Trecho fornecido:

A descoberta inédita do novo parasita foi publicada em artigo na edição de novembro do periódico científico “Doenças infecciosas emergentes”, do Centro de Controle e Prevenção de Doenças, do Departamento de Saúde dos EUA.

“Como existem poucos fármacos para tratar a leishmaniose, a identificação de uma nova cepa tripanossomática refratária ao tratamento —que pode causar doenças como uma única infecção ou como uma coinfecção por Leishmania— é grave e pode aumentar o problema do controle da doença”, afirma o artigo, assinado por 14 pesquisadores da UFS, UFSCar (Universidade Federal de São Carlos), USP (Universidade de São Paulo), Instituto Nacional de Saúde dos EUA e Fiocruz (Fundação Oswaldo Cruz).

Amostras em análise

Roque Almeida, imunologista e chefe do Laboratório de Biologia Molecular do HU da UFS - Arquivo pessoal
Roque Almeida, imunologista e chefe do Laboratório de Biologia Molecular do HU da UFS

Imagem: Arquivo pessoal

Para conhecer e ter mais detalhes do protozoário, pesquisadores estão analisando as 150 amostras de pacientes guardadas no HU de Aracaju desde 2011. Dessas, 58 já foram analisadas e 34 delas tinham a presença do novo parasita —ou 58% do total. “A gente ainda está analisando todas as amostras que temos congeladas, mas esse percentual que achamos é muito expressivo”, comenta Almeida.

Suas tarefas:
1. Responda, com base no trecho sobre o novo parasita:
(a) Em que edição do periódico a descoberta saiu?
(b) Quantos pesquisadores assinam o artigo?
(c) Desde que ano as amostras de pacientes estão guardadas no HU de Aracaju?
2. Escreva a continuação do trecho sobre o novo parasita, começando logo depois da última frase.
As linhas abaixo não têm relação nenhuma com o trecho sobre o novo parasita.

Dados disponíveis:

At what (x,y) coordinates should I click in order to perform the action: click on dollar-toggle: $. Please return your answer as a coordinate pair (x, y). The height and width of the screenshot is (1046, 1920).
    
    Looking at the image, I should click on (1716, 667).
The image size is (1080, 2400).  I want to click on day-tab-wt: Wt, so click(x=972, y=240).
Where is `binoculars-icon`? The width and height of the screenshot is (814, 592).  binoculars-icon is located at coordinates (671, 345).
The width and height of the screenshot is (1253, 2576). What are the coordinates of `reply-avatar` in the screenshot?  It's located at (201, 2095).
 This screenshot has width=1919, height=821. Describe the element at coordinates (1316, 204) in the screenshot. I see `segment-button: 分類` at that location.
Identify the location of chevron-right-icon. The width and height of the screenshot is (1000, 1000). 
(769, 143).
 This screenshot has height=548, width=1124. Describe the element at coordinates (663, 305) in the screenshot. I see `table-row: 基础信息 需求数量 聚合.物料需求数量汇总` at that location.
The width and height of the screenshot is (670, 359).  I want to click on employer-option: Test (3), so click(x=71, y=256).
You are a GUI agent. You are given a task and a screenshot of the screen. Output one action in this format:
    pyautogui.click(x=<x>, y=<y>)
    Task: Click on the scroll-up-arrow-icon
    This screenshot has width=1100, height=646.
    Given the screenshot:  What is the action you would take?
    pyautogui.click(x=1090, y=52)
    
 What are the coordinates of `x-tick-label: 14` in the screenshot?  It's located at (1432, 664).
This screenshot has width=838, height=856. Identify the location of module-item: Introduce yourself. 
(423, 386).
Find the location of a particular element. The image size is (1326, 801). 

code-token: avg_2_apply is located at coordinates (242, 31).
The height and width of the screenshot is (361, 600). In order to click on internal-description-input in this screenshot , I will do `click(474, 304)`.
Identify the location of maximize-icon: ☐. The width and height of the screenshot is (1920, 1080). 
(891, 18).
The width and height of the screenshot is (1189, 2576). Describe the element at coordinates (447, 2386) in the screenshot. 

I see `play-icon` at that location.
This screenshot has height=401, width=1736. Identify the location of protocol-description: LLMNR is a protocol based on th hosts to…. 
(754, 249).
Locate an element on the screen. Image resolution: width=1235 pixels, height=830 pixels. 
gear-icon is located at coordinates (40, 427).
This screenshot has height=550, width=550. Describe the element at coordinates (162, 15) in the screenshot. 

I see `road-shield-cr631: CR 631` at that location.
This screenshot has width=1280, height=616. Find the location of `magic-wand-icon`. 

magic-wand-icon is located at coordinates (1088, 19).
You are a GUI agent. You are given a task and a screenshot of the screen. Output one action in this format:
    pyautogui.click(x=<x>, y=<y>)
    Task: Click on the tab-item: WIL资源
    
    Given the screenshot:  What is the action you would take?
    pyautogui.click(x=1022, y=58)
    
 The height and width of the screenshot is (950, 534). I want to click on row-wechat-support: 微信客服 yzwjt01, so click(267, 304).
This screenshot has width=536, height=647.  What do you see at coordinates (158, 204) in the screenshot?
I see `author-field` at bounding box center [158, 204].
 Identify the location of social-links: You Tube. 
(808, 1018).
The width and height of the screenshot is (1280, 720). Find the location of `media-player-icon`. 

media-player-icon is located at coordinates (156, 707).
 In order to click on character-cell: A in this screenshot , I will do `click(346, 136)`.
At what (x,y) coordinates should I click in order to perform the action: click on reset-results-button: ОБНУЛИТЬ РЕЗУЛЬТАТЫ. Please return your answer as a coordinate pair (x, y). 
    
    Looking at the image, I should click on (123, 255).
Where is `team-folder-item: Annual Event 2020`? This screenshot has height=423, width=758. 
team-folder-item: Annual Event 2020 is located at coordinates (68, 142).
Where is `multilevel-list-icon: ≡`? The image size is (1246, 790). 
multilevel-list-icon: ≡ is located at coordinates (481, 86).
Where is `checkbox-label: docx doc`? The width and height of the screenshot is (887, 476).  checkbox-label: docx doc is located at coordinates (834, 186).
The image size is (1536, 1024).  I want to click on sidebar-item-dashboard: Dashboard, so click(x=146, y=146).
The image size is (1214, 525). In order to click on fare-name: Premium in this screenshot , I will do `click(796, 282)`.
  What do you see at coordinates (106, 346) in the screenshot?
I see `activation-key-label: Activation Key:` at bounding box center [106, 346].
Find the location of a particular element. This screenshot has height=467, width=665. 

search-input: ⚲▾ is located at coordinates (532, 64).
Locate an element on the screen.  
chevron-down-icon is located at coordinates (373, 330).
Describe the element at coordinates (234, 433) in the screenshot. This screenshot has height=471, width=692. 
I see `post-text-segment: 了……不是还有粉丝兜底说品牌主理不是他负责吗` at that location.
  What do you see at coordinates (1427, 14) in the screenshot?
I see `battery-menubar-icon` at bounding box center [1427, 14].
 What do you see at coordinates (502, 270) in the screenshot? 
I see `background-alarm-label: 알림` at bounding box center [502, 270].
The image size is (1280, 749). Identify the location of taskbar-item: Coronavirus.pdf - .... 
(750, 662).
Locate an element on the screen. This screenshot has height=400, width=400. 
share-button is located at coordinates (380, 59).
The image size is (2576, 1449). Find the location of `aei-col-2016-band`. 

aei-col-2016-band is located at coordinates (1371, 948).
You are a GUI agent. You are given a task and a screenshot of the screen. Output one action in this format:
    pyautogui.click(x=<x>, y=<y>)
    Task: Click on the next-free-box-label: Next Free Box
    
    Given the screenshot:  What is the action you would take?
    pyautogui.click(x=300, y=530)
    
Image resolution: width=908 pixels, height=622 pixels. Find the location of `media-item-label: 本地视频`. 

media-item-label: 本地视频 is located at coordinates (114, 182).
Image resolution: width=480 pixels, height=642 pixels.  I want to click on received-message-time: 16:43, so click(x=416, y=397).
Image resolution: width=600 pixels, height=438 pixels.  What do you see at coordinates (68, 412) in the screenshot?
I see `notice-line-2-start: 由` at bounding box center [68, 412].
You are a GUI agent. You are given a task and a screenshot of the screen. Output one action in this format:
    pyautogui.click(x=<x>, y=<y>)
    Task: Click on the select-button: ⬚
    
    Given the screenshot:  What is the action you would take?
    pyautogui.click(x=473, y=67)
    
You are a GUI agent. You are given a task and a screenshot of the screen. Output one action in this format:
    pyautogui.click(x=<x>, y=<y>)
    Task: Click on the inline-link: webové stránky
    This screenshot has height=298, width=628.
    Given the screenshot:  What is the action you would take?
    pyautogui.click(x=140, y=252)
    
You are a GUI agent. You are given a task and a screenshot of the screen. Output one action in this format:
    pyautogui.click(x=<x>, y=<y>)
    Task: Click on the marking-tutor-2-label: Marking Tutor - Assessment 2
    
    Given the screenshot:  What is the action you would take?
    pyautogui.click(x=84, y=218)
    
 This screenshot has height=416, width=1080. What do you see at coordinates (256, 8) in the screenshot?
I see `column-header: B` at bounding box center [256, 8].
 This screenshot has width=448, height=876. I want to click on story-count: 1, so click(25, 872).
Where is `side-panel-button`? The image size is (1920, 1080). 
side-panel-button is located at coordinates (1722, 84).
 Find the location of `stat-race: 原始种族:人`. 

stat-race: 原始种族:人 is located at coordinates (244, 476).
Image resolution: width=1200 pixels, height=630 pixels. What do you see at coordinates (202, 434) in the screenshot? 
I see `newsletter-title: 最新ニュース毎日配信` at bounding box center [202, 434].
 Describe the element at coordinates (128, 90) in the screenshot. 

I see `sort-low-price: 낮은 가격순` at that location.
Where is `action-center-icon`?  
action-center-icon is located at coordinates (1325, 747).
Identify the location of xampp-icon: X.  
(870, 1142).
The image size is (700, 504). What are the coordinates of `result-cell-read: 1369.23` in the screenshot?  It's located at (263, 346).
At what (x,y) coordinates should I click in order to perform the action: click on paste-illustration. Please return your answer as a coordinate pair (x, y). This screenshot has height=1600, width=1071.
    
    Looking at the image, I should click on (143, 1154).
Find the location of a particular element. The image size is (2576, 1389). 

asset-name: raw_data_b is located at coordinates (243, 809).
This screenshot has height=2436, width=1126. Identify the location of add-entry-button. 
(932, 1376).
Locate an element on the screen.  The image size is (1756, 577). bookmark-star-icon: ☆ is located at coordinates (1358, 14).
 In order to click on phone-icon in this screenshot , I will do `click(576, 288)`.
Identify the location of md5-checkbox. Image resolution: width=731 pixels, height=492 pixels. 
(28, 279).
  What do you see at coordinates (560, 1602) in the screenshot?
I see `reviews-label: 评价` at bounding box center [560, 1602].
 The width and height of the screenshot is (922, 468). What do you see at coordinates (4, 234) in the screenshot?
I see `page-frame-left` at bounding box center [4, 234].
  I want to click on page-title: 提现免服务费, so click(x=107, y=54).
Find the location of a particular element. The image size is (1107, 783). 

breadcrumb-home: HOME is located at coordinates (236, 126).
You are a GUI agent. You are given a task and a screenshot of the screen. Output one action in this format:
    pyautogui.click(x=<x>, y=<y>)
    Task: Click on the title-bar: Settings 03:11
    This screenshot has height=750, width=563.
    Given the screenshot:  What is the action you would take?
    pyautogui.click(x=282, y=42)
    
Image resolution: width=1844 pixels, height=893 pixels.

Respostas por item:
1.
(a) Na edição de novembro.
(b) 14 pesquisadores.
(c) Desde 2011.

2.
Dos 34 casos comprovados, cientistas já sabem que duas pessoas morreram. Uma das vítimas morreu em 2011 com sintomas parecidos ao da leishmaniose visceral. Sem responder aos tratamentos, o homem de 64 anos morreu no ano seguinte. O caso-base levou Almeida a enviar amostras para análises em São Paulo —que revelou tratar-se de um parasita de cepa diferente da Cridia.

Apesar de apenas duas mortes estarem confirmadas até agora, Roque cita que o número deve ser bem maior, já que não há amostras de pacientes que morreram em outras unidades de saúde para análise. “É certo que a gente tem notado um aumento na gravidade, de mortalidade, mas a gente não sabe qual a participação desse parasita nisso. A gente só sabe que ele existe e está contaminando pessoas. O resto estamos pesquisando, ciência só pode cravar com provas”, afirma.

Criança perdeu baço

Um dos pacientes que teve o novo parasita e manifestou uma forma grave da doença foi uma criança que, em 2016, tinha 9 anos. “Ele apareceu doente do nada: febre, emagreceu, ficou com barriga grande. Aí levamos ao posto médico, examinaram e mandaram ao hospital. Lá fizeram exames e confirmaram que era Calazar”, conta a avó da criança, Maria José Souza, 58.

Por conta do problema, o menino passou por quatro internações e, em junho de 2017, teve de fazer uma cirurgia para retirada do baço. “Ele hoje está bem, graças Deus. Tem 12 anos e uma vida tranquila, mas foi muito sofrimento na época”, conta.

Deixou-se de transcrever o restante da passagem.